In the morning, the only thing that varies from the changing roads and landscapes outside the vehicle is the smell we perceive from every other area the bus ventures in. Through the window, the breeze smells like freshly mowed grass with a tinge of jasmines and mogras. The flower vendors transporting themselves and their stock, bags and baskets overflowing with beautiful flowers and gajras would smell like fresh river and flower-valleys amidst the mountains. Whereas, the petty labourers still smell like sweat, what they would smell like after a long day of hard-work. Poverty doesn't really allow much for you to spend on menial things as washing clothes. It is not pity that you feel, but it is the sense that the nation still has hard working people who don't really bother about their physical state, but their ability to work and contribute more and more and more.
The sweet smell of cologne from the elite class, heading to their Air Conditioned offices, hard sprayed deodorant from the young students, and a very plain bodily essence from kids explain how the haste of the generation progresses the change in the society. Each smell is derived from different people of different backgrounds doing different work, but all of them sometimes give a feeling of the destruction of what the natural breeze smells like. And it is heavenly.
Vada and Samosa has been creating a difference between the two genres of humans in India. The North Indians and the South Indians. But them being freshly made around the corners and roundabouts on the streets direct our senses to the majestic food of this great vibrant nation. It may have created thousand of stereotypes on food, colour and occupation, but what makes us stand together is that we are all one nation, and the love we have for the cuisines of each other, especially the lofty smell of the street food.

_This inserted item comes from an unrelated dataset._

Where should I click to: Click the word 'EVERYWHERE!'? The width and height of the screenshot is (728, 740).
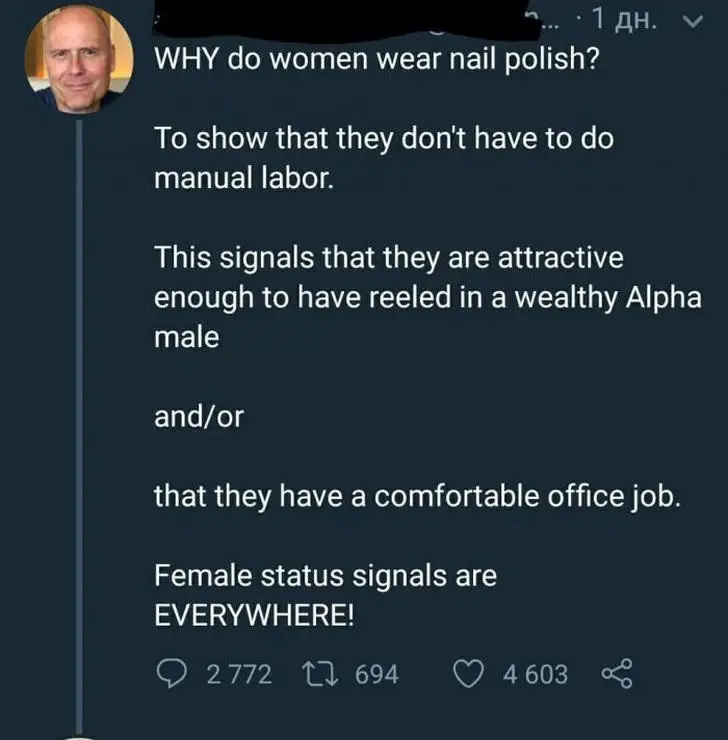coord(254,615)
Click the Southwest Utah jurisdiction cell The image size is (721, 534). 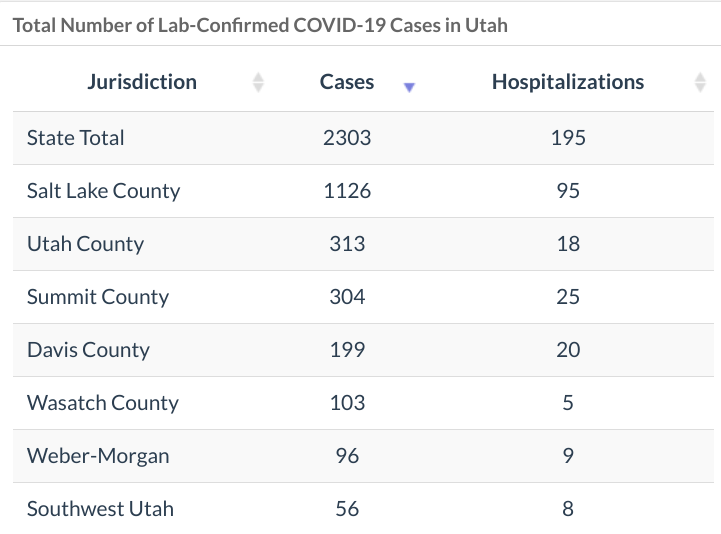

In the evening, the smell perceived is a billion times different to what is sensed in the morning. Sweaty armpits, soiled shoes, smoke and pollution, concreted earth, burned rubber is all what you can sense through your nose. While being rubbed onto a sweaty and smelly arm, struggling to find a window to get some fresh air, only to realize that outside the window all you can smell is Carbon Monoxide and dirt. The office bags, stinking shoes, give an idea of how exhausting it is for everyone living in this city.
When it rains, the smell of wet soil gets around everywhere, with dirt on hard concrete to mix up and smell like something even better than cologne. And it is not anytime long to see rains in Bangalore. When it is in morning, it doesn't make much difference, but in the evening it actually serves and is sensed as a huge relief to smelly seats and soiled shoes. Each one of us have always wondered and wished to have a perfume scent similar to what it smells after it rains after long.
The sensory perception of Smell sometimes bounds our emotions to be biased about some certain negative factors while ignoring the positive ones. The prejudices we generate within ourselves over the greasy and rotting smell from the decaying foam within the seats; we actually ignore over the beautiful scent of the Gajras aboard the bus with them. Thy it is really much of a wonder how different your nose can perceive what goes around in the surroundings while on board 369E, commuting to the place we actually get to travel for. But it is kind of every day for Bangaloreans, thy very much sensitive towards it.